The results of the comparative experiments in this paper may have some issues.

xiaogang00 / SMG-LLIE

This is the source code for CVPR paper "Low-Light Image Enhancement via Structure Modeling and Guidance"

69 stars 11 forks source link

The results of the comparative experiments in this paper may have some issues. #4

Open kiven111 opened 1 year ago

kiven111 commented 1 year ago

After running the test_LOL_real.sh file, three folders will be generated under the results_image_generation_LOL_real directory: --gt --input --output

Then, by testing the PSNR and SSIM metrics using the generated output and gt, I can obtain consistent results with those mentioned in the paper. The results can be summarized as: ===> Avg.PSNR: 24.6227 dB ===> Avg.SSIM: 0.8219

However, when I replaced the 'gt' generated in your code with the ground truth provided by the official LOLv2 dataset and recalculate PSNR and SSIM metrics, the metrics significantly decreased as: ===> Avg.PSNR: 16.0604 dB ===> Avg.SSIM: 0.4606

Are the metrics evaluated in your paper considered objective and reasonable? Could you explain the inconsistency between the Ground Truth used in the code's testing metrics and the officially provided one? The author needs to provide a reasonable interpretation of the results in the paper.

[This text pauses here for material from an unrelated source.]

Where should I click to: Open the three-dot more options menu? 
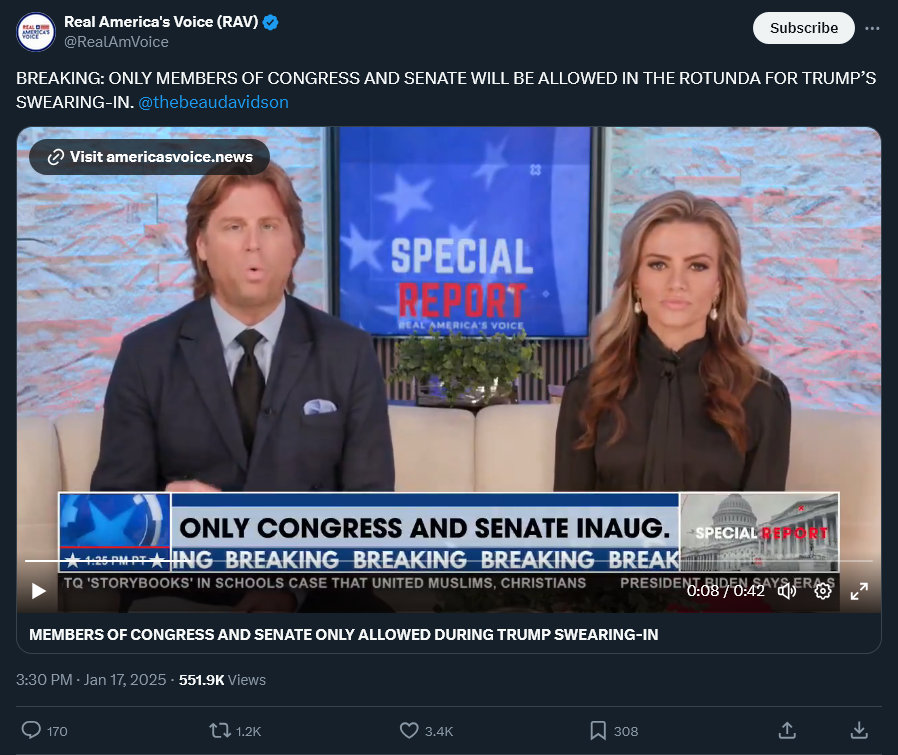point(872,28)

flyoutLMF commented 1 year ago

https://github.com/xiaogang00/SMG-LLIE/blob/main/datasets/LOL_real.py#L36 https://github.com/xiaogang00/SMG-LLIE/blob/main/configs/transforms_config.py There are several transformers for gt, and don't transform back after inference.

kiven111 commented 1 year ago

Thank you for your response. I added the sort function in the dataloader-related code to address the issue.

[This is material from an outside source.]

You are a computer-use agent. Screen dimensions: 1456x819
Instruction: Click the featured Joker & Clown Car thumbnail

Arusa1 commented 1 year ago

Hi, have you figure out what's going on? It seems that the author modified the gt to get the results in the paper, which maybe unfair for other methods.

kiven111 commented 1 year ago

Hi, have you figure out what's going on? It seems that the author modified the gt to get the results in the paper, which maybe unfair for other methods.

The resolution of this model for resulting images is limited to 512x512. In order to test evaluation metrics like PSNR, it is necessary to resize the Ground Truth (GT) to the same resolution. Additionally, there is a missing sorting function in the data loading code, such as 'sort.(),' which leads to a mismatch between the generated images and the images in the original folder. Therefore, it is necessary to generate new GT images in order to calculate evaluation metrics.

Arusa1 commented 1 year ago

Thanks for the explanation and I agree that the image should be resized and the "sort()" function should be included to match corresponding images. However, I notice that in https://github.com/xiaogang00/SMG-LLIE/blob/main/configs/transforms_config.py, the image is processed by transforms.Normalize([0.5, 0.5, 0.5], [0.5, 0.5, 0.5])]). I am wondering that it is normal and reasonable to process the gt images using this code? I think it would normalize the brightness of gt and predicted images to a relatively fixed value, which will considerably improve the final performance since low-light image enhancement partly aims to correct the brightness of low-light images to that of gt ones.

kiven111 commented 1 year ago

Your observation is quite astute, and I didn't notice this during the test. If possible, I look forward to the author's response to this question.

guanguanboy commented 7 months ago

Hi， guys. What suggestion if I report the results of SMG-LLIE in a new paper. Use the ones reported in this paper or reevaluate the results.